Dejan atentados en Irak 19 muertos y más de 40 heridos

Al menos 19 personas murieron hoy y más de 40 resultaron heridas por una serie de ataques suicidas contra edificios públicos y de la policía en varias ciudades de Irak, donde la violencia ha ido en aumento en las últimas semanas.

La policía informó que al menos ocho personas murieron y otras 20 resultaron heridas en la ciudad de Rawa, al oeste de Bagdad, cuando ocho atacantes suicidas detonaron explosivos en una comisaría, la sede del consejo local, una estación de la policía y un retén del Ejército.

El responsable de la policía, Mohammed Ahmed al-Rawi, explicó que la acción en el cuartel policiaco fue perpetrada por dos atacantes suicidas a pie y otro que conducía un vehículo con explosivos, el cual detonó a las puertas de la edificación.
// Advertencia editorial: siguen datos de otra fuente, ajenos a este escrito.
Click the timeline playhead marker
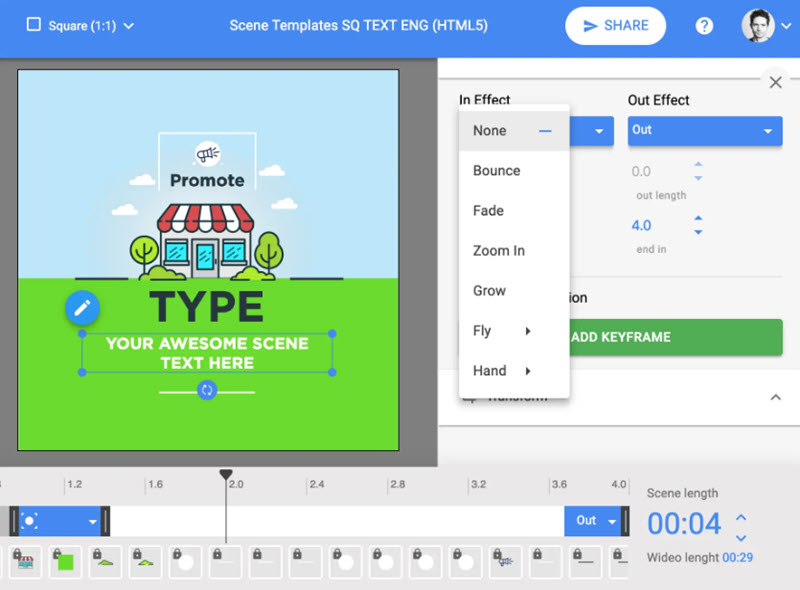 (226, 475)
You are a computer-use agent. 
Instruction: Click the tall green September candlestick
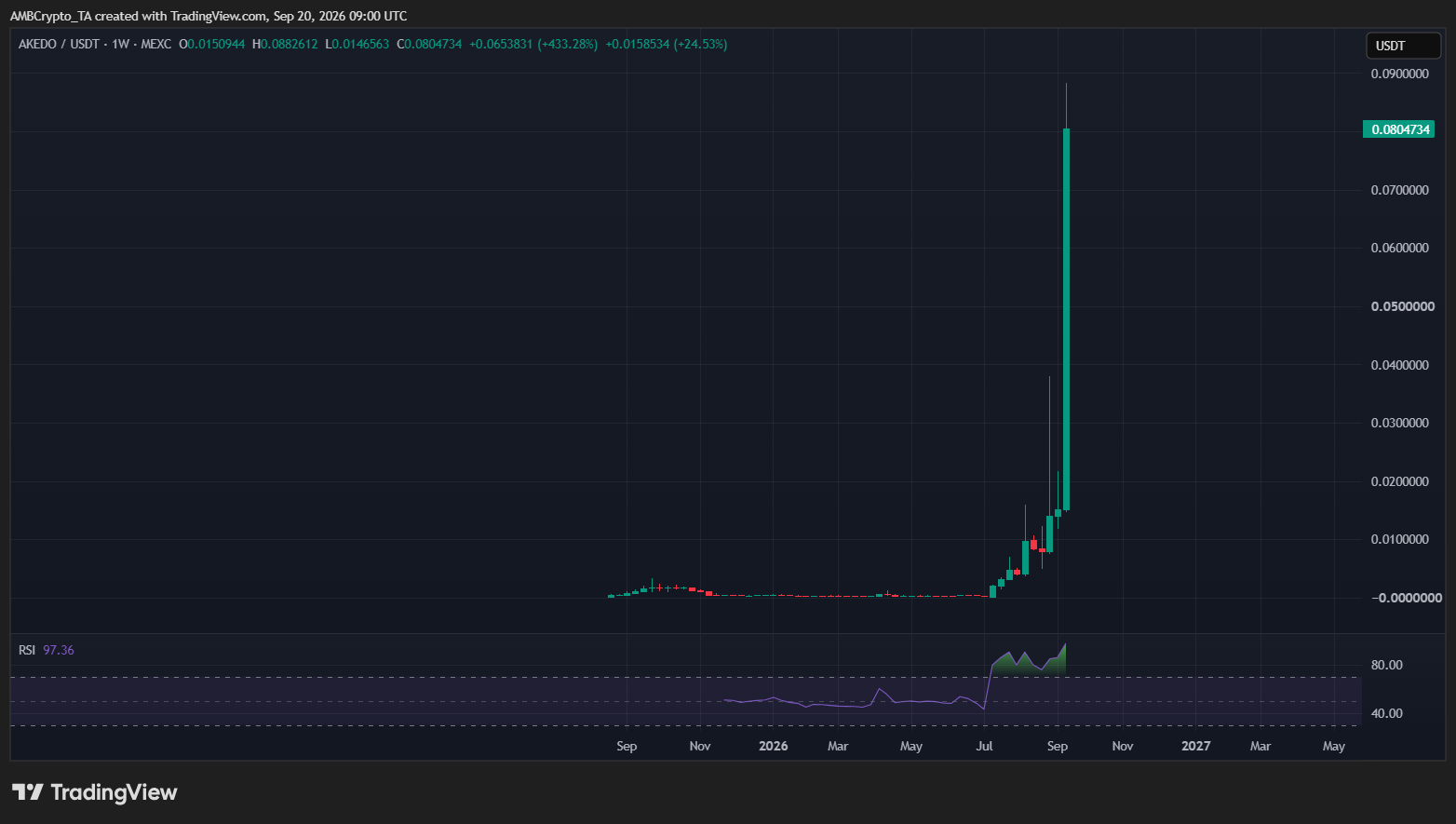tap(1067, 318)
Otros terroristas suicidas atacaron un puesto de control militar en la entrada de la ciudad y la sede administrativa local de Rawa, donde se reunían varios funcionarios, provocando heridas leves a dos guardias de seguridad.

En la ciudad iraquí de Samarra, ubicada al norte de Bagdad, un suicida atacó la casa de un policía de alto nivel, quien se cree que ha sobrevivido al ataque, aunque seis miembros de su familia perdieron la vida y 10 resultaron heridos, según un reporte de la agencia Aswat Iraq.

Cinco personas más murieron y 10 resultaron heridas por la explosión de un coche-bomba y un artefacto explosivo en la norteña Tikrit, ciudad natal del expresidente Saddam Hussein.

Pese a que ningún grupo se ha responsabilidad de los atentados de este domingo, la policía los atribuye a insurgentes sunnitas, miembros de la red Al Qaeda, que suelen atacar a personal de seguridad y funcionarios del gobierno, encabezado por chiítas.

La violencia y los ataques extremistas en Irak causaron la muerte de casi mil personas y heridas a más de dos mil durante septiembre pasado, en uno de los meses más mortíferos de los últimos años, según datos de las Naciones Unidas.

Desde que comenzó este 2013, más de seis mil personas han muerto a causa de la espiral de violencia sectaria que comenzó a escalar y revivió los temores de que el país quede, otra vez, al borde de una guerra civil como sucedió en 2006 y 2007.